I’m afraid I’m gonna have that dream tonight.
It’s just as well that he didn’t have access to modern computer graphics tools, because what was charmingly crude could easily end up being really unpleasant…
You see, things took a dark turn when the professor decided to snort a line of coke off his desk.
That’s a doozy. My phone wouldn’t play audio for some reason. It’d make a great temp sound effects practice
I thought that the floating/dancing god poo was a high point.
That had everything: a Christ figure speaking in tongues, two church-crushing poops, and an overlord penis.
No argument there. Another observation:
“…the strange trip, mysterious characters, and other-worldly art.”

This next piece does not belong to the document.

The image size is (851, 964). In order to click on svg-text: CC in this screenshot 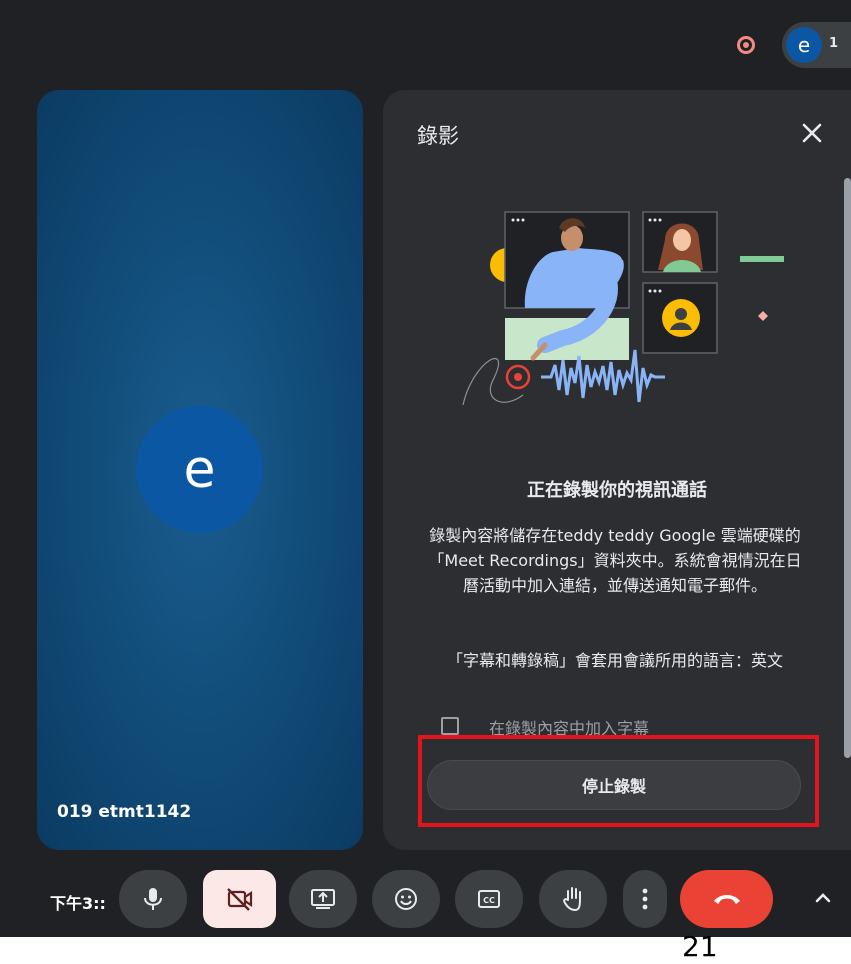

Given the more than convincingly entertaining state of CGI in the 90s (ex: Toy Story), I wonder why Speer’s effort comes off as a university computer lab research project from the very early 1980s; stuck there, at least two of the three boxes above are bound to be checked off – artist or not – and especially if the creator actually has no story to tell. The medium alone seems to be the means to the end, whatever that is.

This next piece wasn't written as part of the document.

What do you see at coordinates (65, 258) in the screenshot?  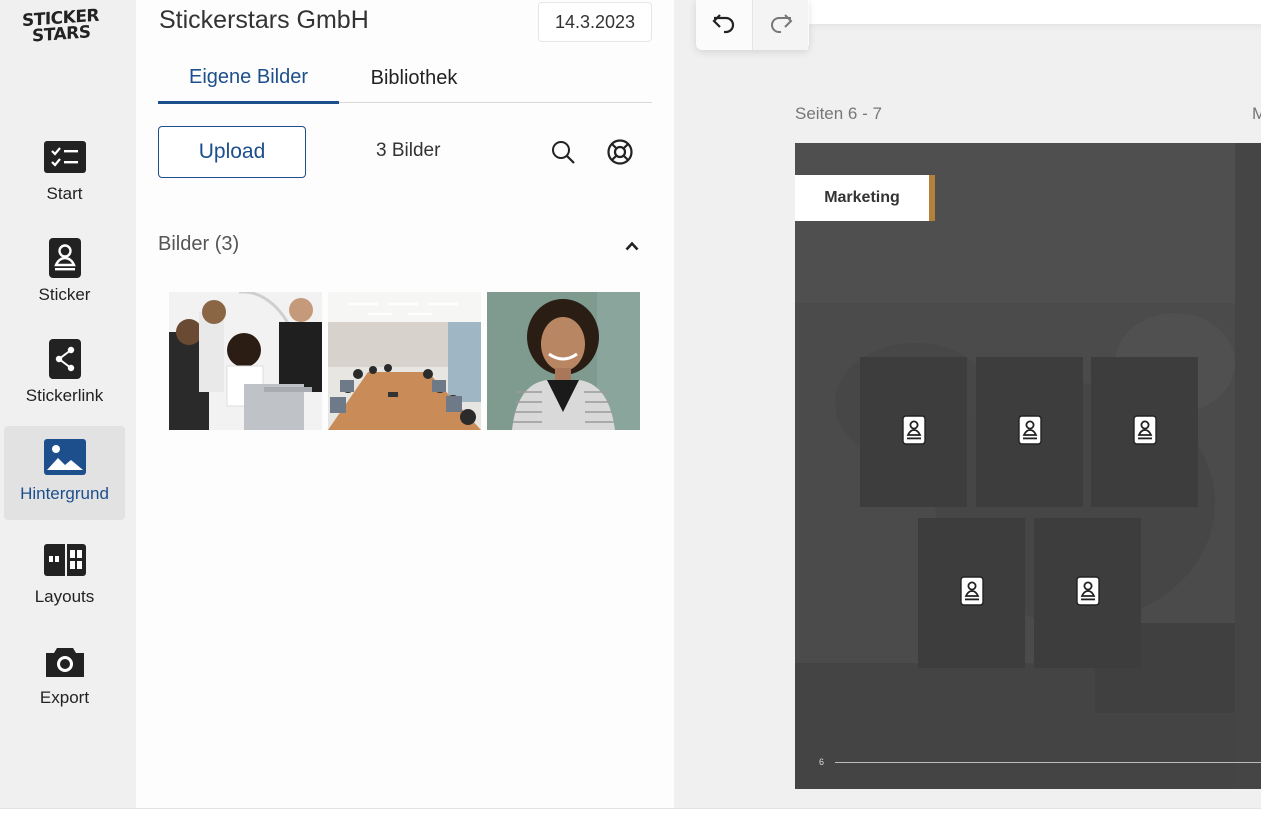 I see `sticker-person-icon` at bounding box center [65, 258].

The christ figure was actually Odin, who was hung on the world tree Yggrasil for 9 days. You can see his ravens, Huginn and Muninn and his wolves, Geri and Freki in that bit too. And the floating symbols were runes. Not sure of the language he was singing in though.

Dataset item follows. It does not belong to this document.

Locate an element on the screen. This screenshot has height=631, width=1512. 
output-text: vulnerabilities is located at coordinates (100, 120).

The only thing I know about pronouncing Welsh is that the initial “Ll” is pronounced “Chl”, but you can get by with “Cl”, like “Click”
Another observation here:
For me, on the first viewing this piece is stating it’s position in the realm of “art” - the ‘book of life and death’ and all the iconography around that. The sacred and the profane - hallelujah chorus and excrement.
The scratchy vinyl low fi sound that chops and changes. Hearing and seeing the means of production in low rent techniques is a well worn trope in video/film art going back decades.
Like much contemporary art this was posing a question to me which is “what the fuck is this all about??”
Not saying I liked it, but I guess that is the point of modern art, it generally confronts you with a question as opposed to sitting there saying look at the skill and beauty that went into creating me and judge me by my peers.
Yep, watched it another time and will do again and if it doesn’t make sense then I’ll have a bit of a think about why that is… not discounting the very rudimentary CGI and the sound design.
…and that’s 4:18 that I’ll never get back again…
why is carl jung dreaming about metatron pooping on a church
I find this video oddly lacking in potato knishes and little black squash balls.
Matthew Barney should adapt this into a full-length live-action movie series.
Wait, I think maybe he already did.
It’s not Welsh. It sounds like a recording of an old Icelandic man chanting in Old Norse. Specifically he is chanting stanzas 3 to 5 of Sigrdrifumál, a minor and strange part of the heroic half of the poetic Edda. The stanzas are invocations of the Norse gods and something that can maybe understood as a rune spell.
The runes appearing around his head are a simple futhark sequence in the younger futhark (i.e. the runic equivalent of writing abcdefghijklmnopqrstuvwxyz, however with a little more significance than that would have for us)
It’s seldom that a degree in Old Norse studies actually comes in handy, so thanks for the opportunity.
Sorry not everything weird and demented is actually art. Sometimes it’s actually crap.